■ Что сделать ■
Пожалуйста, найдите в тексте о творческом пути Пушкина, какие годы охватывала ранее вышедшая книга автора под тем же названием.

Дмитрий Благой
ТВОРЧЕСКИЙ ПУТЬ ПУШКИНА
(1826–1830)
Немеркнущей памяти
Софии Рафаиловны Благой —
Жены, Помощницы, Друга.
ОТ АВТОРА
Содержание данной книги — четыре года творческого пути Пушкина, с осени 1826 года по знаменитую Болдинскую осень 1830 года включительно. Так мало? — могут удивиться некоторые читатели, которые знают мою ранее вышедшую книгу под тем же названием, охватывавшую 1813–1826 годы, то есть период, примерно в три раза больший. Но чрезвычайно стремительные с самого начала темпы творческого роста Пушкина по мере созревания его художественного гения все нарастали. И данные четыре года по числу и значительности созданных за это время шедевров являются чрезвычайно важным этапом становления и развития Пушкина как национального поэта, основоположника последующего русского искусства слова — того, кто будет славен, «доколь в подлунном мире жив будет хоть один пиит», одного из величайших деятелей в области художественной культуры человечества.
В центре внимания автора книги — анализ художественных творений Пушкина в их литературном и общественном, национальном и всемирном значении. Но рассматриваются они не в некоем отвлеченно-эстетическом пространстве, а в органической связи с той национально-исторической почвой, на которой, питаясь ее соками, они вырастали, и с живой личностью их творца.
В литературе о Пушкине издавна обозначились различные точки зрения на связь его творчества с современной ему русской действительностью и с его жизнью, его духовным миром.

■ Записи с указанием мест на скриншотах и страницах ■
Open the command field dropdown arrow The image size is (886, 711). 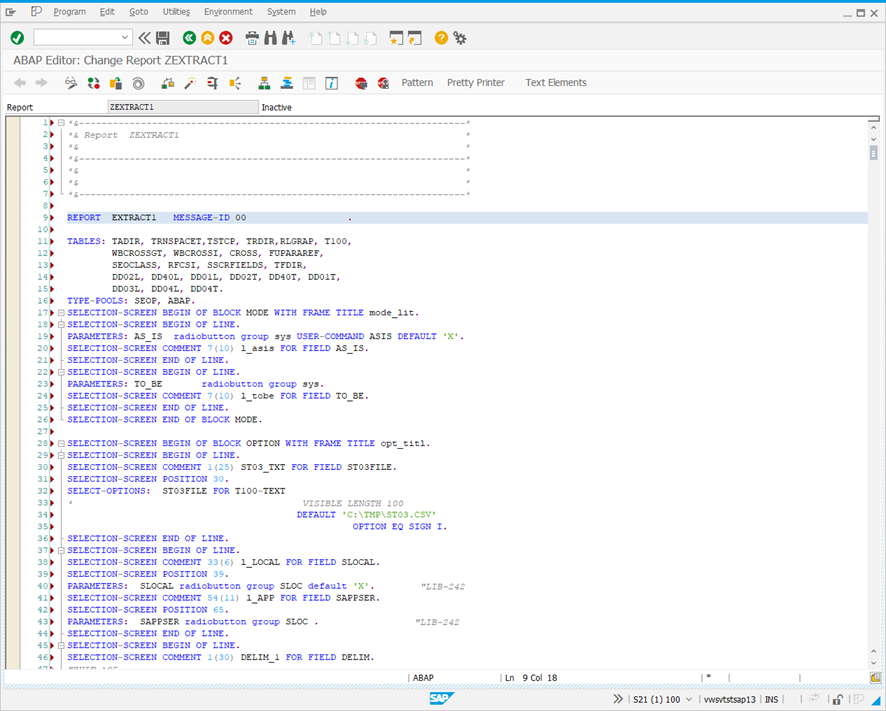[x=124, y=37]
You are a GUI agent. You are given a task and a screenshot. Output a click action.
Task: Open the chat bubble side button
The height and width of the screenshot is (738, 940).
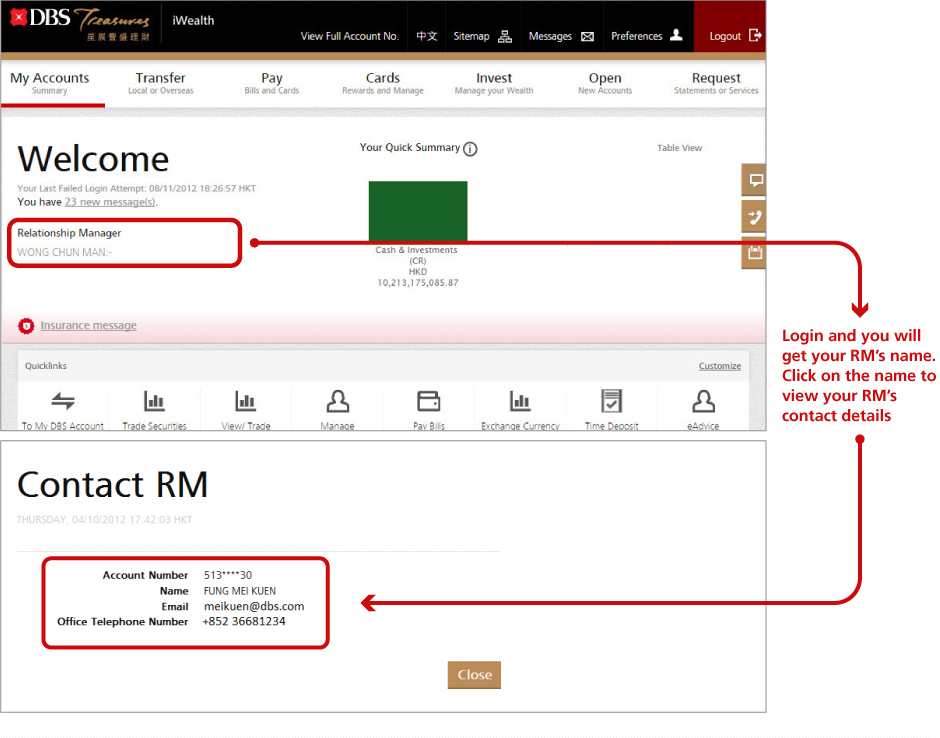[755, 181]
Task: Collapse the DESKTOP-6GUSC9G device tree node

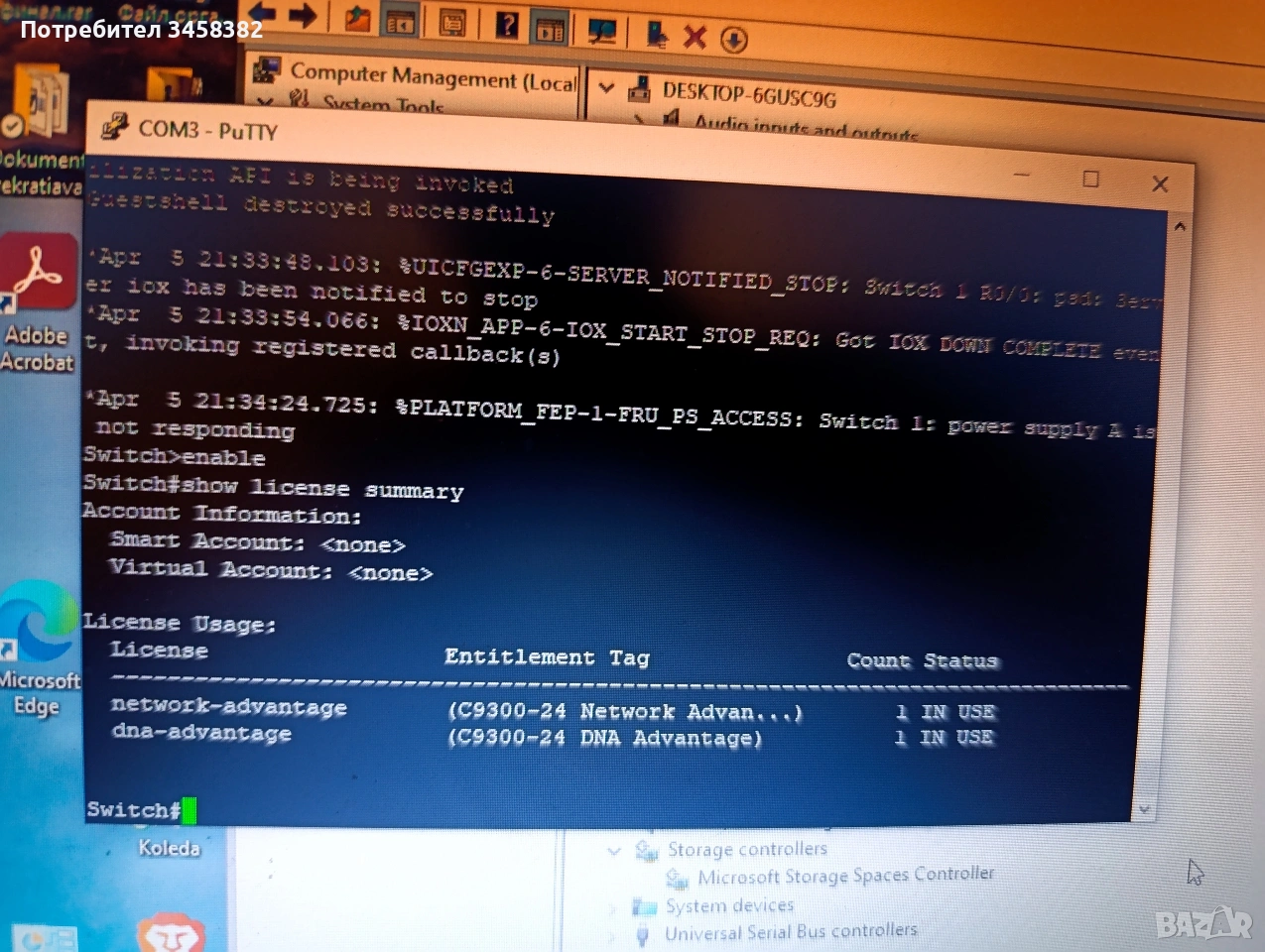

■ Результат ■
1813–1826 годы.